• **EXERCISE TEXT**
::::::
Another emerging area is assembly through physical interactions between molecules. For example, hydrophilic and -phobic groups arrange themselves differently in polar or non-polar liquids. They can self-assemble into thin plates, aggregates and three-dimensional structures. Biopolymers made from DNA and proteins are increasingly used to make materials. Polymeric materials shaped as nanotubes, nanospheres, fibres and tapes have been prepared by self-assembling peptides or macromolecules.

Surfaces can be modified to control interactions. For example, some hydrogels repel proteins electrostatically, which avoids immune reactions or the biosurface becoming fouled6. Repellent coatings on medical devices such as catheters can be based on slippery, liquid-infused, porous surfaces (SLIPS) to prevent thrombosis7.

Approval process

Silicone membranes for breast implants are tested for water resistance. Credit: Miguel Medina/AFP/Getty

However, it is difficult to get clinical approval for new polymeric systems4. Toxicological studies and clinical trials require more money and equipment than a standard academic laboratory can muster. An industrial setting is a must.

The regulatory process for multifunctional medical devices is complicated. For example, a single product such as a heart stent that slowly releases a drug can have several components, including the drug, a polymer coating and metallic frame. The US Food and Drug Administration evaluates the effectiveness and safety of either the primary use or of independent uses, depending on what the product is mainly meant to do. Thus it is easier to use established polymers in new applications than to get new ones approved.

Addressing these challenges requires various stakeholders to work together, including academia, industry and regulatory agencies. They should evaluate the biomaterial's design earlier in the research phase, based on regulatory needs and the performance specifications required for each application.

Evaluation systems

To predict how human tissues will respond to new materials before they are tested in clinical trials we must develop standardized in vitro and in vivo evaluation platforms. Toxicity and inflammatory response are particularly important to assess because these human reactions cannot be faithfully reproduced in animal models. Several options need research.
::::::
• **Saved entries**
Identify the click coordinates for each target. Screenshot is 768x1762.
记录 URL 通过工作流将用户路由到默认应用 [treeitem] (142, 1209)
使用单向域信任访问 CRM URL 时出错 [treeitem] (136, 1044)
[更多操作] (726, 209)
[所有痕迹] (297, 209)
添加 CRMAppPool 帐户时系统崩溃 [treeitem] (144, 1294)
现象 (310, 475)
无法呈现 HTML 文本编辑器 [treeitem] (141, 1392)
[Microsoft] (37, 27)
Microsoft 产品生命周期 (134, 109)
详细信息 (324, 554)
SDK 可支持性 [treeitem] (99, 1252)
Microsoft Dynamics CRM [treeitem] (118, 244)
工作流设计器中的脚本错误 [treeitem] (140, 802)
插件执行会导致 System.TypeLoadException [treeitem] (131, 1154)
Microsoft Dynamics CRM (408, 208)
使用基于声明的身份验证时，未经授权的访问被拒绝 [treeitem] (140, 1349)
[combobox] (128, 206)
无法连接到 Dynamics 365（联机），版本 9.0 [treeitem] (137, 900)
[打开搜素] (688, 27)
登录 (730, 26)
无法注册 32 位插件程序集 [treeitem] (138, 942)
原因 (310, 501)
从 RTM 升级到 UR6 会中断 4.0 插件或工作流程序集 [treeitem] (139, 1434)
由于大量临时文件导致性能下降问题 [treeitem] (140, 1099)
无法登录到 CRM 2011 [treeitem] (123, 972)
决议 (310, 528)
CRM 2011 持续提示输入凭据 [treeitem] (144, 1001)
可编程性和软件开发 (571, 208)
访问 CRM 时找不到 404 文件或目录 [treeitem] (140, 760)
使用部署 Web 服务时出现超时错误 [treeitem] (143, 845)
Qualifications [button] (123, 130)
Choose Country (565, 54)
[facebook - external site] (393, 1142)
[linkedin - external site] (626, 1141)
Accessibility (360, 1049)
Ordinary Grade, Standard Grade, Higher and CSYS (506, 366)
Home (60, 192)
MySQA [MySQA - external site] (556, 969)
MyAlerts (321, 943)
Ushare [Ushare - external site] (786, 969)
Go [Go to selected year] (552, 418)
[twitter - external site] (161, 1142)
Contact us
::::::
• **WORK INSTRUCTIONS**
• a. From the biomaterials text, extract the passage from "Silicone membranes for" to "setting is a must.".
• b. According to the biomaterials text, what kind of surfaces can repellent coatings on catheters be based on?
• c. Summarize the biomaterials text in three sentences.
The records come from a separate source.

• **ANSWERS BY TASK**
• a.
Silicone membranes for breast implants are tested for water resistance. Credit: Miguel Medina/AFP/Getty

However, it is difficult to get clinical approval for new polymeric systems4. Toxicological studies and clinical trials require more money and equipment than a standard academic laboratory can muster. An industrial setting is a must.

• b. Slippery, liquid-infused, porous surfaces (SLIPS).

• c. Molecules can self-assemble through physical interactions into structures such as plates, aggregates and nanotubes, and surfaces can be modified to control interactions, for example with protein-repelling hydrogels or SLIPS coatings. Clinical approval of new polymeric systems is difficult and needs resources beyond a standard academic laboratory, so established polymers are easier to use in new applications, and academia, industry and regulators should evaluate designs earlier against regulatory needs. Standardized in vitro and in vivo evaluation platforms must be developed to predict how human tissues respond to new materials, especially toxicity and inflammation, which animal models cannot faithfully reproduce.